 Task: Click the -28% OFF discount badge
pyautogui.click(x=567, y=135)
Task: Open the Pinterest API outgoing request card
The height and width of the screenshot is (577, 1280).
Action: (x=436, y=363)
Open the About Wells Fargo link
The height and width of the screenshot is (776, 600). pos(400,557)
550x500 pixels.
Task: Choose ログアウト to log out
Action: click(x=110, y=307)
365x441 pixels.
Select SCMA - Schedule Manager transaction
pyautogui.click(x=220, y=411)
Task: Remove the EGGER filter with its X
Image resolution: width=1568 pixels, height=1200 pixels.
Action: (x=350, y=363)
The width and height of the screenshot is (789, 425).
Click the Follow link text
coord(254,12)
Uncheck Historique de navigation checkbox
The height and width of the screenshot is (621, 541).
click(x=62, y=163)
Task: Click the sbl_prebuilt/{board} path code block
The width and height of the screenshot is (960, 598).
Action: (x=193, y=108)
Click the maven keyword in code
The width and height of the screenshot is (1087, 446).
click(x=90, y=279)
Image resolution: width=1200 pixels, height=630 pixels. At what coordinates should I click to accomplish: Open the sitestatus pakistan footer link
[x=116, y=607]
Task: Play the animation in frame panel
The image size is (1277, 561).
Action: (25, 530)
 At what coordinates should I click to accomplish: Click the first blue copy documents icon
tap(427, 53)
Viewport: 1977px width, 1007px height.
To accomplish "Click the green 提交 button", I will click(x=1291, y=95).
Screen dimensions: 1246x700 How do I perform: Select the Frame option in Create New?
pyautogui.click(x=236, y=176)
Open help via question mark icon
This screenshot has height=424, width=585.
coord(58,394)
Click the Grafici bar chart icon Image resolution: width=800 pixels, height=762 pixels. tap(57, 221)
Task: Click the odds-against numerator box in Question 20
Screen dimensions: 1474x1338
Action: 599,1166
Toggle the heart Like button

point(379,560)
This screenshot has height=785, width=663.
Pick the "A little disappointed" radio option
════════════════
● Assigned task
What are the lines from the one with "Task: Click the odds-against" through the end of the entries? Give them again exactly, both end lines included.

● Output of the task
Task: Click the odds-against numerator box in Question 20
Screen dimensions: 1474x1338
Action: 599,1166
Toggle the heart Like button

point(379,560)
This screenshot has height=785, width=663.
Pick the "A little disappointed" radio option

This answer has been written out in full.